Más allá de sus impresionantes
condiciones físicas, estas son las razones por las que, en mi opinión, Phelps
es el mejor nadador del mundo, y probablemente lo seguirá siendo por mucho
tiempo.
Con una altura de 1.96 m y una
envergadura de 2.08 m —semejante a un águila con las alas desplegadas— Phelps
tiene una ventaja notable: brazos más largos que el promedio, que le permiten
mayor alcance en cada brazada. Sus manos, grandes y planas, funcionan como
auténticas palas, capturando más agua en cada movimiento. Además, su bajo nivel
de resistencia al avanzar en el agua, sumado a su técnica depurada para nadar a
la profundidad óptima, lo convierten en un rival formidable.
La brazada mágica
Todos los nadadores ejecutan
brazadas similares: introducen el brazo rápidamente y lo utilizan como un remo
para empujar el agua. Sin embargo, aquí es donde muchos cometen un error. Según
la física, mientras menor sea la resistencia en el agua, mayor será la
velocidad alcanzada con menor esfuerzo. Phelps logra esto de forma magistral:
sus brazadas no introducen aire al agua y entran con una suavidad que parece
acariciarla. Esta técnica le permite generar más impulso y potencia. Además, al
jalar el brazo desde el frente hacia atrás, lo hace siguiendo una trayectoria
en forma de “S”, ejecutando una técnica perfecta.

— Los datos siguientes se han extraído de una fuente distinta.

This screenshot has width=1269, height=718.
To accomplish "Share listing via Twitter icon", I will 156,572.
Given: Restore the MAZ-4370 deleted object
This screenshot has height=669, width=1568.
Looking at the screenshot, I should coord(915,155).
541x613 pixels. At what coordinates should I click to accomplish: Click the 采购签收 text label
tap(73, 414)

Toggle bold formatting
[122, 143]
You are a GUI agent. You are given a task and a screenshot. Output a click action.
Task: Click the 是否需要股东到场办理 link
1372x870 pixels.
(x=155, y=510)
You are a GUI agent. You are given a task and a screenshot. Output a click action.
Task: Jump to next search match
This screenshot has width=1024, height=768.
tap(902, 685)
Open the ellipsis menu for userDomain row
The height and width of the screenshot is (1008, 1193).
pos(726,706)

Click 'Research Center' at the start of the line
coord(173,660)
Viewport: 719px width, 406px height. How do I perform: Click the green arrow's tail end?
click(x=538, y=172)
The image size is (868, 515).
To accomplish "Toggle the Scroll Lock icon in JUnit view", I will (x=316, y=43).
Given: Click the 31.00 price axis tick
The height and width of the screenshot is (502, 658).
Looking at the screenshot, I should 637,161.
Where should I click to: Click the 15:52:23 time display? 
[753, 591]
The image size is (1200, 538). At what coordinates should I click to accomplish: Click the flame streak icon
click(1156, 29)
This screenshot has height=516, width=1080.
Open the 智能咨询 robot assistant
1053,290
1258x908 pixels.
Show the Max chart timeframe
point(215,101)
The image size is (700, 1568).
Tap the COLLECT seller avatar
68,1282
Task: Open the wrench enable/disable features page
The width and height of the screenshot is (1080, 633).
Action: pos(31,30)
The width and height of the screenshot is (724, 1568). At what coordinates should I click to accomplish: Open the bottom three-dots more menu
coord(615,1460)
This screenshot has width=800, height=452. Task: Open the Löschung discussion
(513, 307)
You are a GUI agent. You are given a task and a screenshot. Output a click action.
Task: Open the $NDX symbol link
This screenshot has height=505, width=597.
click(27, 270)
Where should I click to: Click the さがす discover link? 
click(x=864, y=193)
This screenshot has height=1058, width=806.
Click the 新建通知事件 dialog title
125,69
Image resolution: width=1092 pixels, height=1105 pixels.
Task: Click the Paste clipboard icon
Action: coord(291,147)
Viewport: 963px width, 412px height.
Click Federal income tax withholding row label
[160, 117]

Dobles articulaciones: ¿Qué significa?
La elasticidad es clave en la
natación. Permite que el cuerpo se adapte mejor al medio acuático, asemejándose
al movimiento de los delfines, especialmente en estilos como mariposa, dorso y
estilo libre. La mayoría de los nadadores tienen una movilidad limitada; su
curvatura es escasa y su cuerpo se comporta como una vara rígida que intenta
fluir en el agua. Phelps, en cambio, tiene una flexibilidad superior en un 10%.
Sus ligamentos le permiten doblar las rodillas y la espalda más allá del rango
normal. Su cuerpo puede adoptar ángulos que para la mayoría serían motivo de
una lesión, como una distensión ligamentaria.
Pies tamaño delfín
En la natación, los pies
funcionan como propulsores: son el motor que complementa el movimiento de los
brazos y otorgan impulso, especialmente al salir del banco de salto. Phelps
calza talla 44 (EE.UU.), lo que dificulta encontrar calzado convencional, pero
en el agua representa una ventaja invaluable. Sus pies, semejantes a aletas,
cumplen la función de la cola de un tiburón: proporcionan mayor aceleración sin
generar arrastre.
Con estas extraordinarias
características físicas y técnicas, no es difícil entender por qué la mitad de
la competencia ya está ganada cuando Phelps se lanza al agua.